EXTRACT TO READ
Here is a first pass at that.  The patch adds
IsForeignScanParallelSafe to the FDW API.   postgres_fdw returns false
(unnecessary but useful to verify that the regression test breaks if
you change it to true), and others don't provide the function so fall
back to false.

I suspect there may be opportunities to return true even if snapshots
and uncommitted reads aren't magically coordinated among workers.  For
example: users of MongoDB-type systems and text files have no
expectation of either snapshot semantics or transaction isolation in
the first place, so doing stuff in parallel won't be any less safe
than usual as far as visibility is concerned; postgres_fdw could in
theory export/import snapshots and allow parallelism in limited cases
if it can somehow prove there have been no uncommitted writes; and
non-MVCC/snapshot RDBMSs might be OK in lower isolation levels if you
haven't written anything or have explicitly opted in to uncommitted
reads (otherwise you'd risk invisible deadlock against the leader when
trying to read what it has written).

DATASET ROWS

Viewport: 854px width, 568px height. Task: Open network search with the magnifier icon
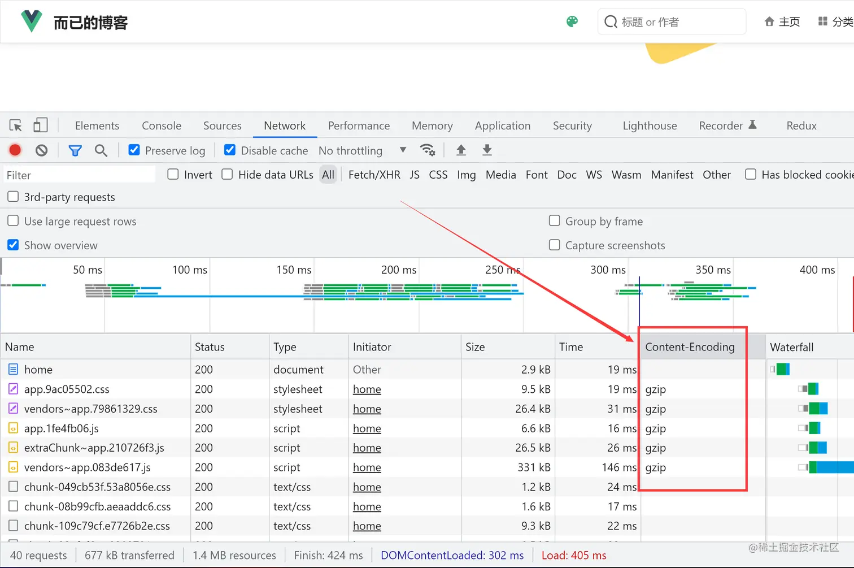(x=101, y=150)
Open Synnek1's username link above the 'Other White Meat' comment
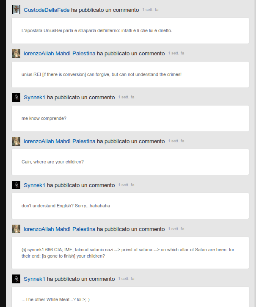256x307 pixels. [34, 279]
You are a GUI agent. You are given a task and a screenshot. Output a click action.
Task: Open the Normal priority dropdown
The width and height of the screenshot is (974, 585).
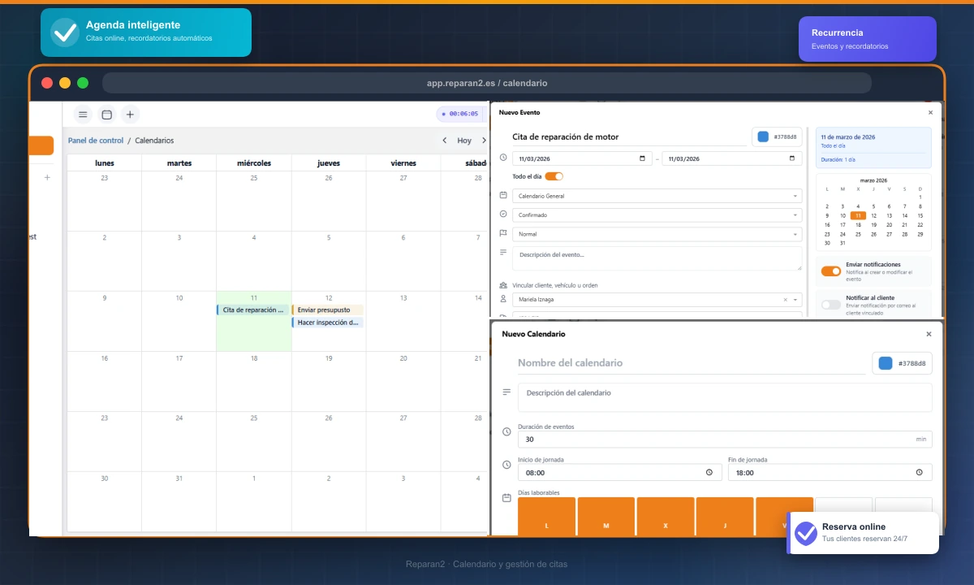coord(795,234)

...

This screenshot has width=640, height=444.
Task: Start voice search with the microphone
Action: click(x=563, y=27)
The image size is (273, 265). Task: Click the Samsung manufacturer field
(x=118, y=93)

* * *

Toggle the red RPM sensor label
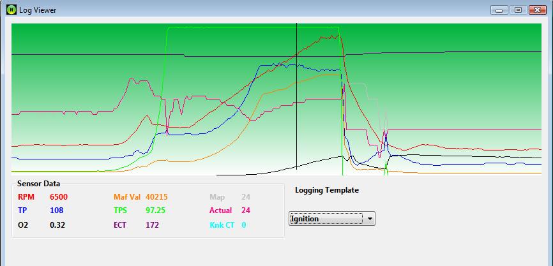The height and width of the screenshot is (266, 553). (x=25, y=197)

WORK REQUIRED
Reproduce the entire message about parallel safety for foreign scans, word for word. The material comes from a separate source unrelated to the text.

EXPECTED OUTPUT
Here is a first pass at that.  The patch adds
IsForeignScanParallelSafe to the FDW API.   postgres_fdw returns false
(unnecessary but useful to verify that the regression test breaks if
you change it to true), and others don't provide the function so fall
back to false.

I suspect there may be opportunities to return true even if snapshots
and uncommitted reads aren't magically coordinated among workers.  For
example: users of MongoDB-type systems and text files have no
expectation of either snapshot semantics or transaction isolation in
the first place, so doing stuff in parallel won't be any less safe
than usual as far as visibility is concerned; postgres_fdw could in
theory export/import snapshots and allow parallelism in limited cases
if it can somehow prove there have been no uncommitted writes; and
non-MVCC/snapshot RDBMSs might be OK in lower isolation levels if you
haven't written anything or have explicitly opted in to uncommitted
reads (otherwise you'd risk invisible deadlock against the leader when
trying to read what it has written).